What the task asks
Copy out nothing but the lines from the one holding "Screen dimensions: 1254x747" through the end of the entries below, exactly as written and without the pictures.

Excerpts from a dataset
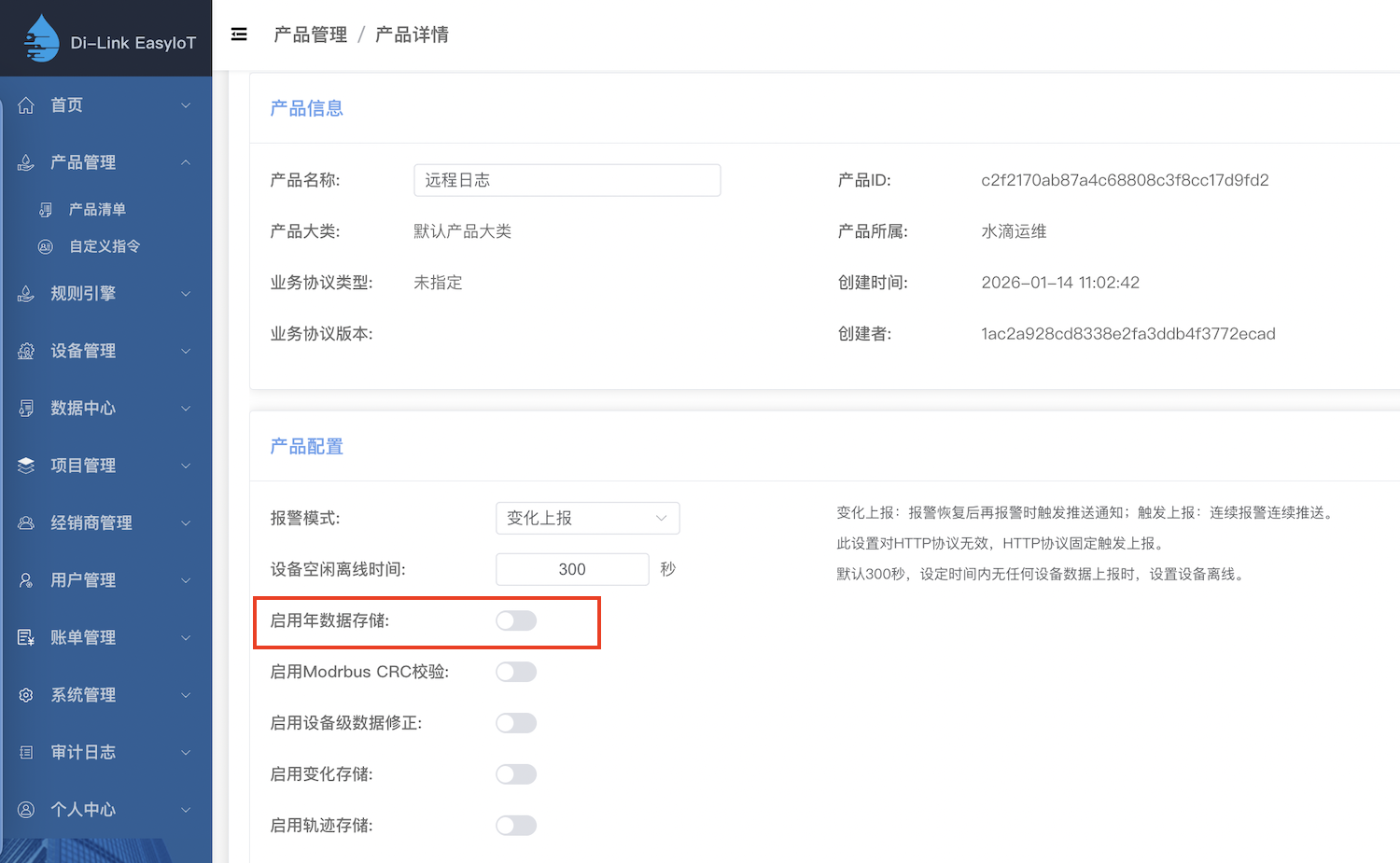The width and height of the screenshot is (1400, 863).
Task: Collapse the 产品管理 sidebar section
Action: 105,162
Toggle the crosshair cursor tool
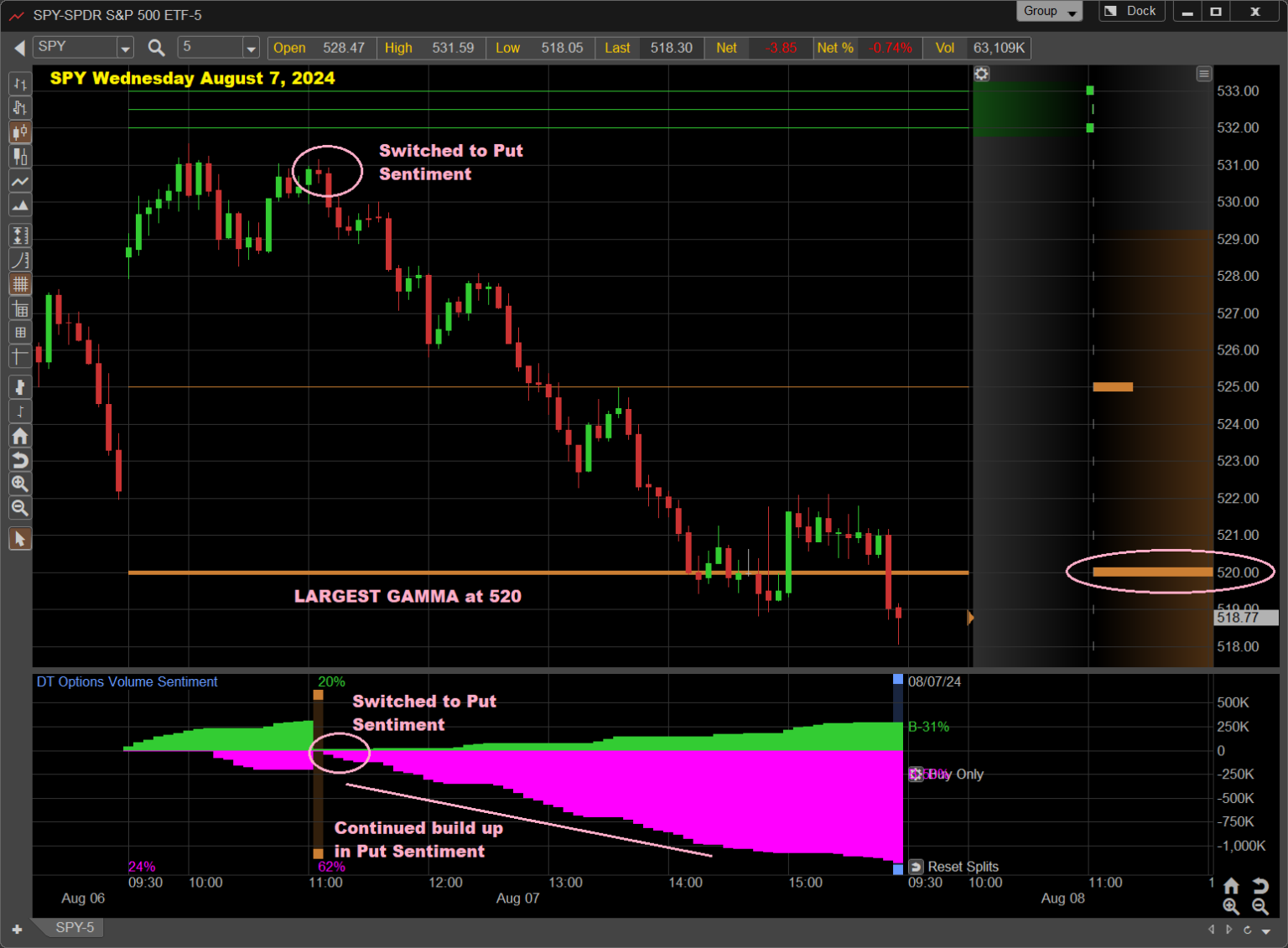1288x948 pixels. (19, 355)
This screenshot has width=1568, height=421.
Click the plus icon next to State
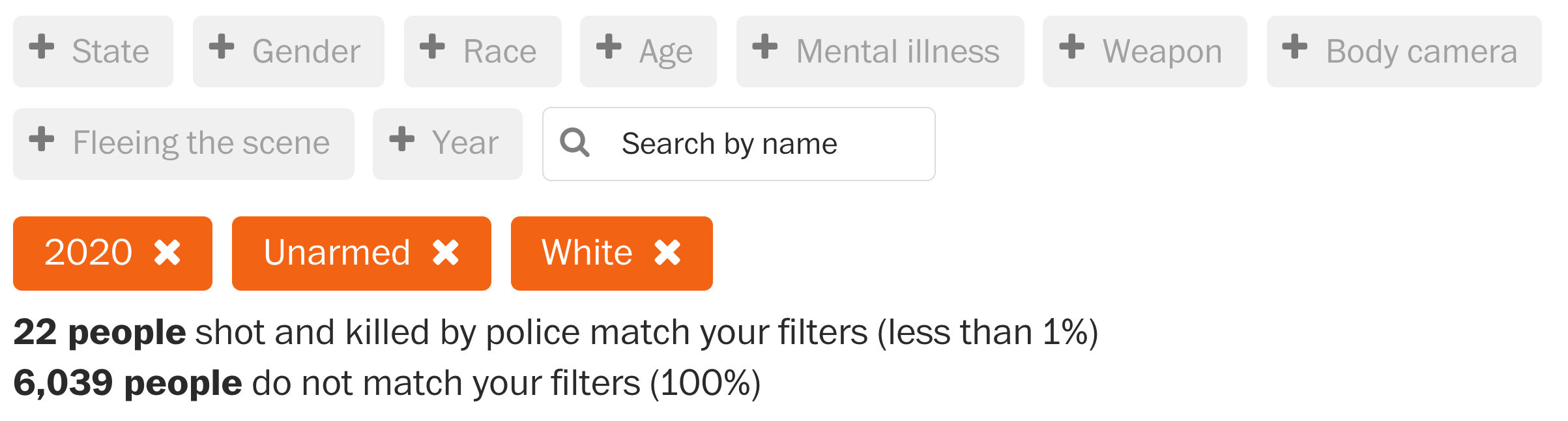tap(42, 46)
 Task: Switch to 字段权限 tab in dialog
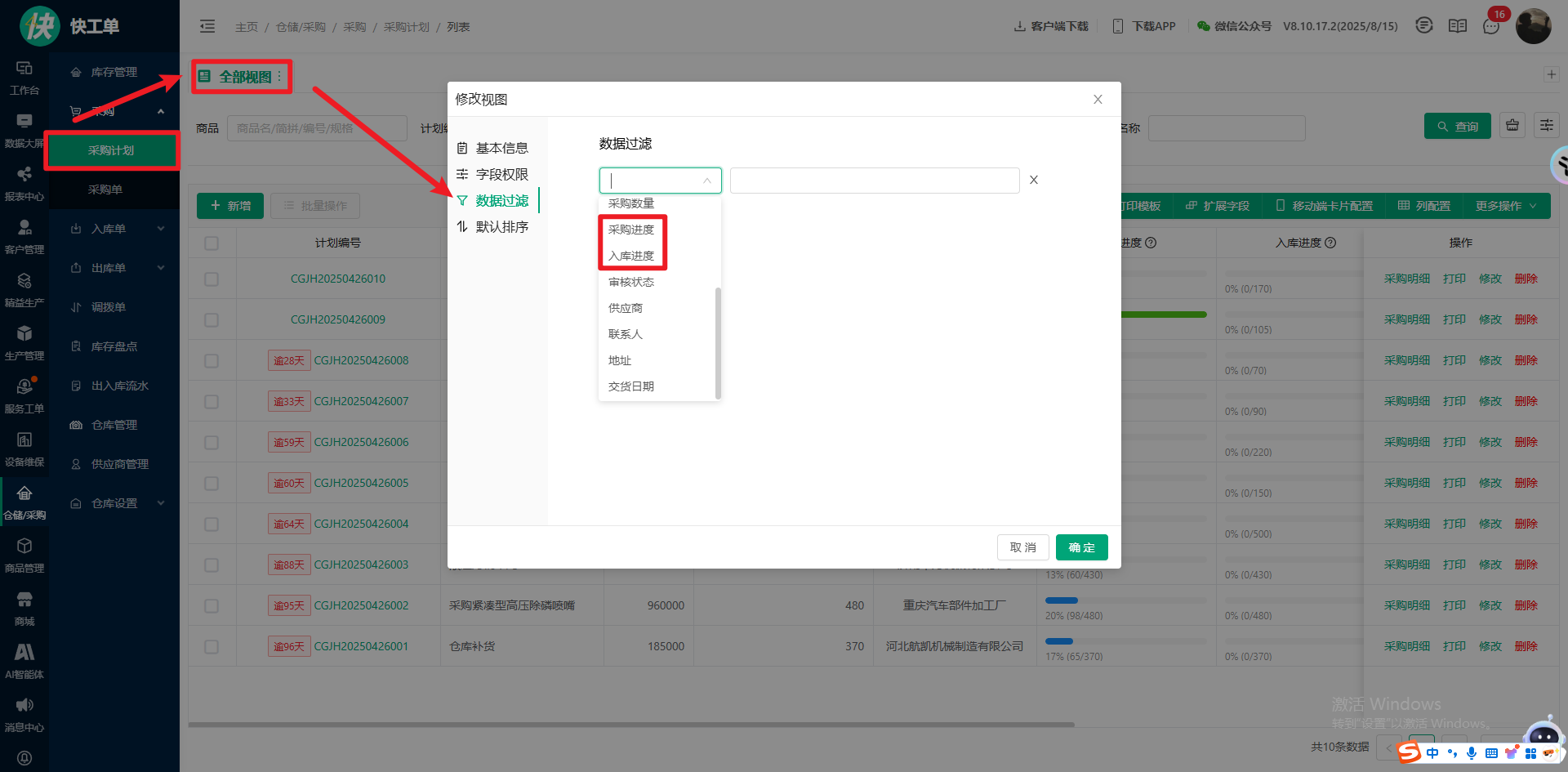[x=501, y=174]
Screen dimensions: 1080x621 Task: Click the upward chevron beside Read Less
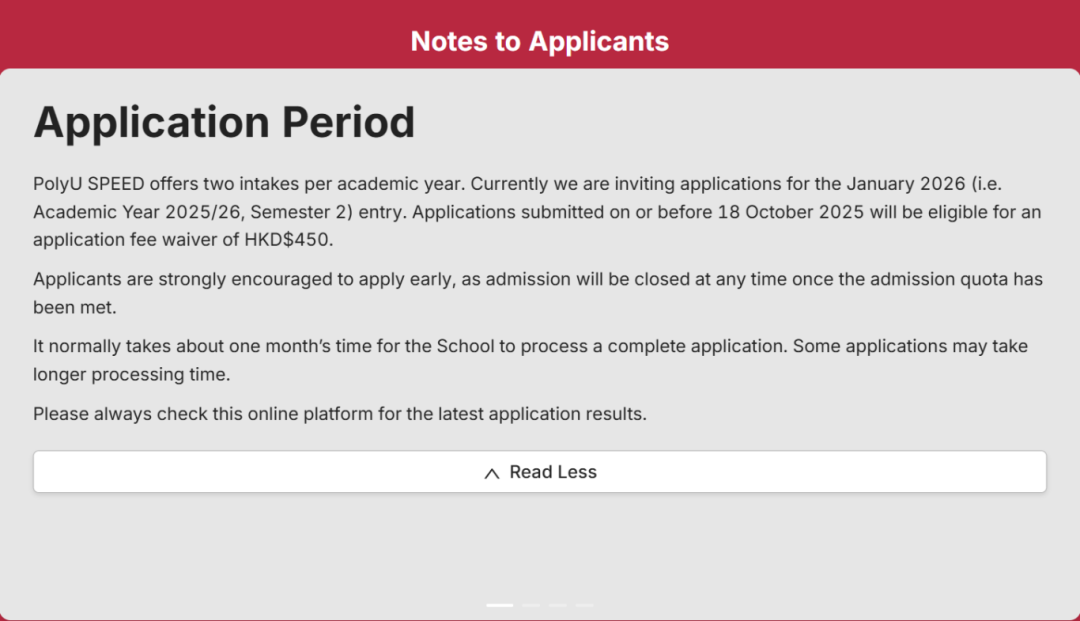492,473
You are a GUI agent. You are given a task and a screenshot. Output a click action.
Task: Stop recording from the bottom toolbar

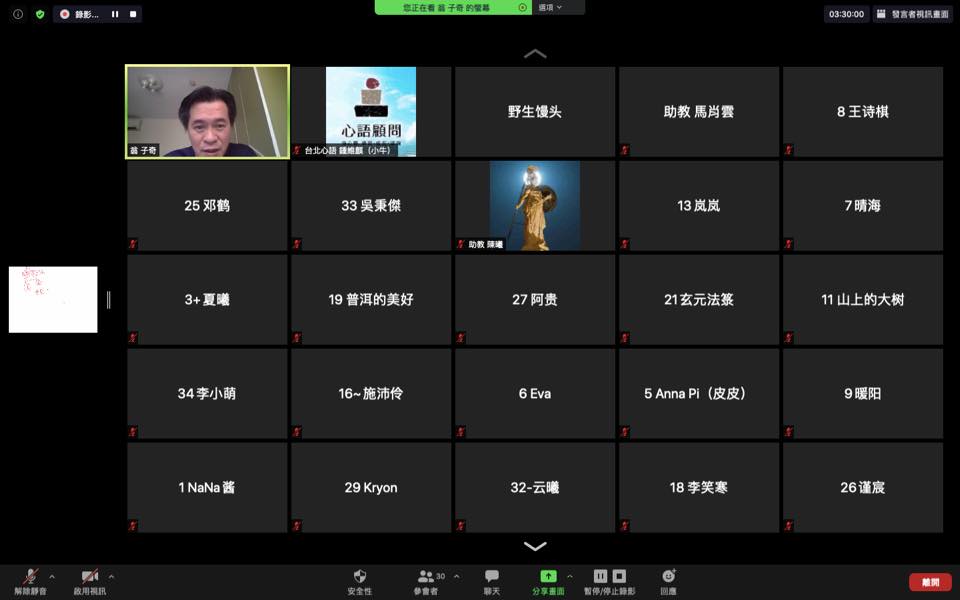(619, 576)
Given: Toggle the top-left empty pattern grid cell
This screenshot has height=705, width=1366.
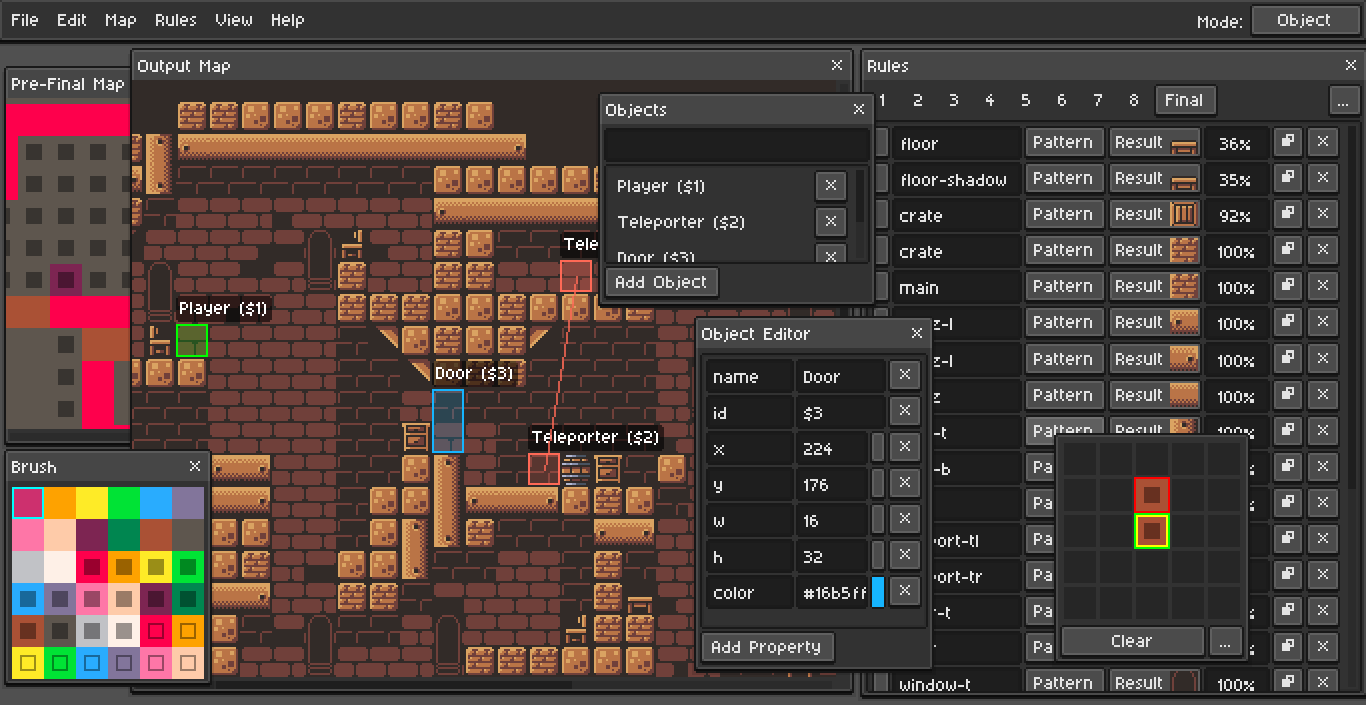Looking at the screenshot, I should 1079,459.
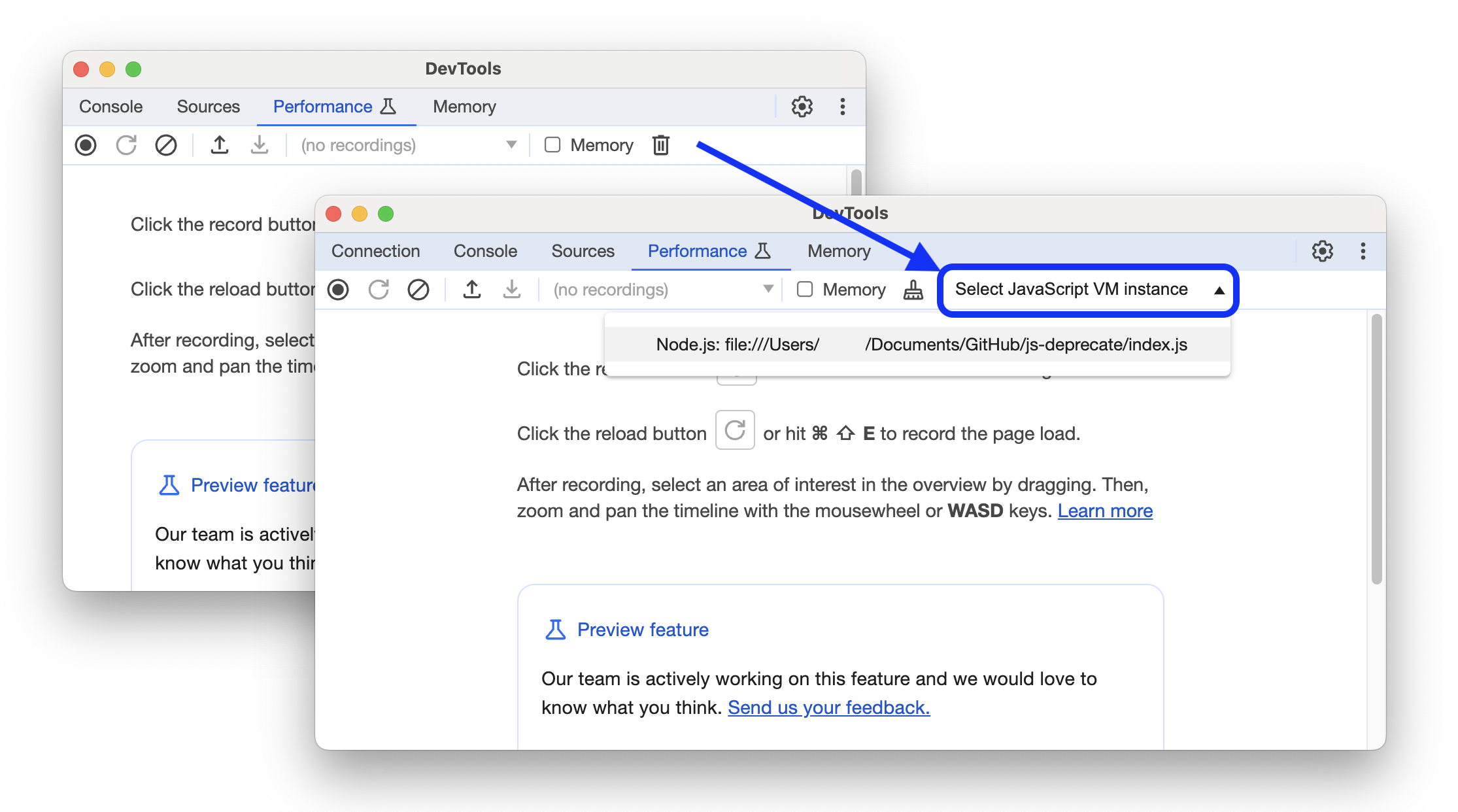Image resolution: width=1458 pixels, height=812 pixels.
Task: Click the Record button to start profiling
Action: click(341, 289)
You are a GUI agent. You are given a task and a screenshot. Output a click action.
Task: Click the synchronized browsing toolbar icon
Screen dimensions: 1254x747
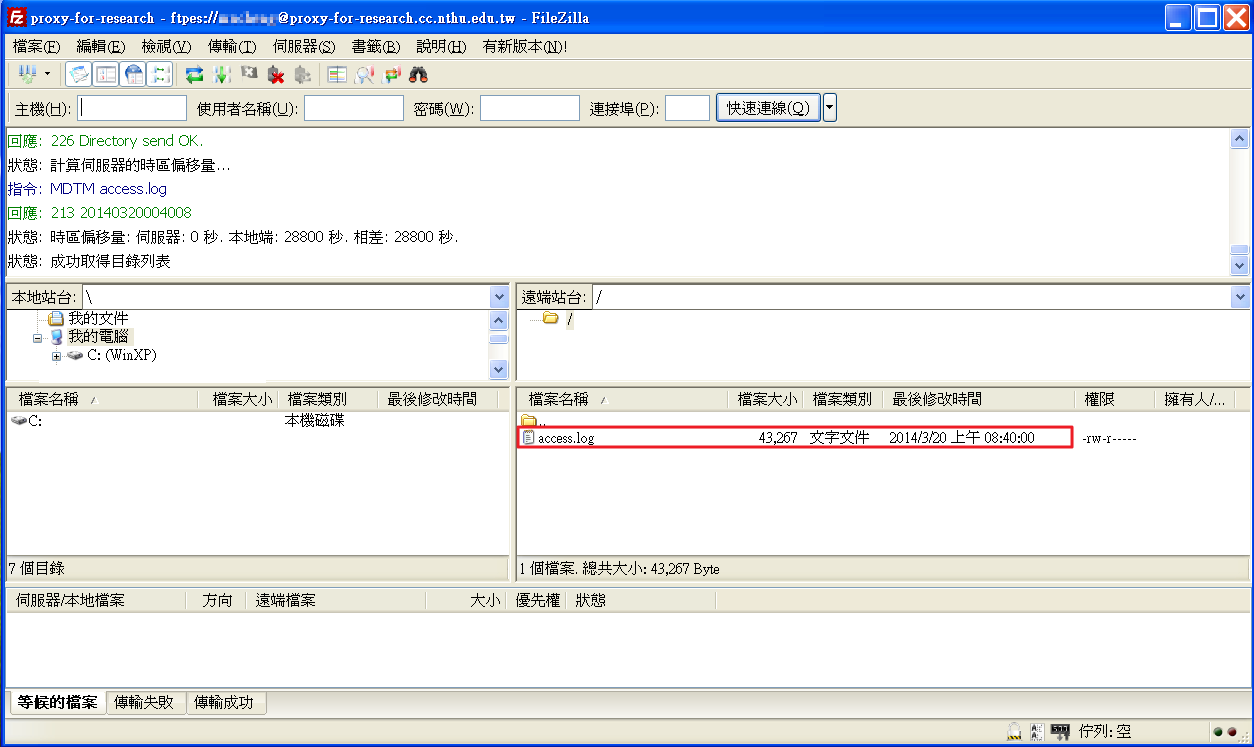tap(391, 74)
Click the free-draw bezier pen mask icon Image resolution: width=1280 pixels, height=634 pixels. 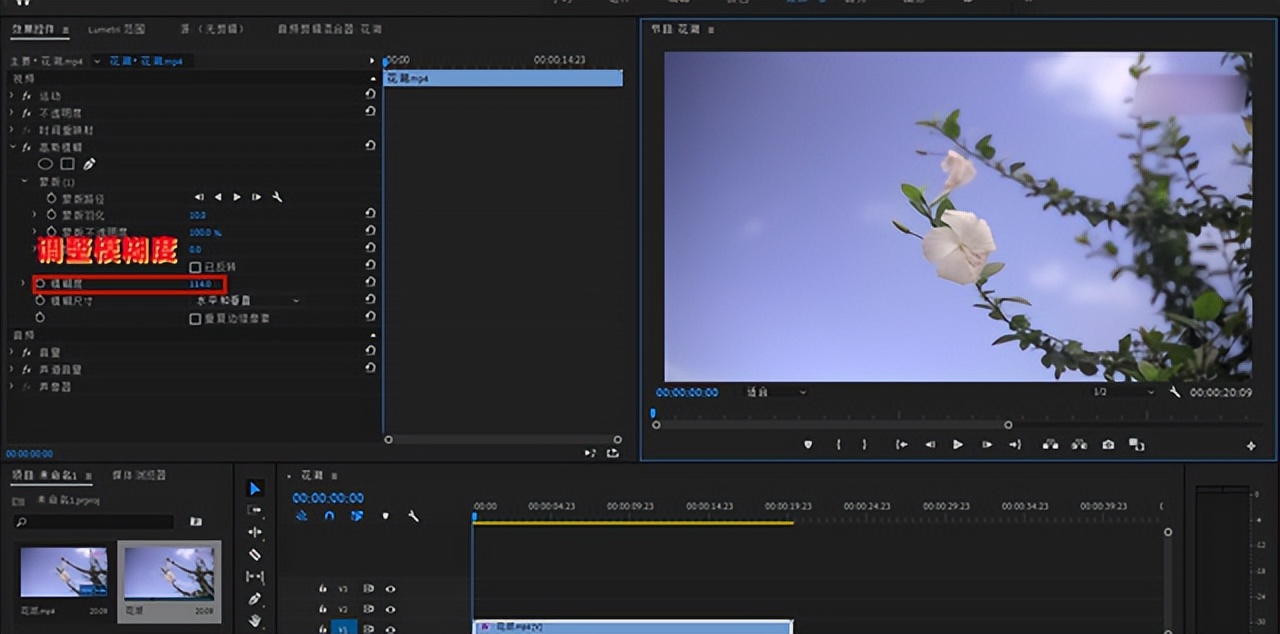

Response area
Screen dimensions: 1254x747
tap(391, 74)
Click the free-draw bezier pen mask icon Image resolution: width=1280 pixels, height=634 pixels. 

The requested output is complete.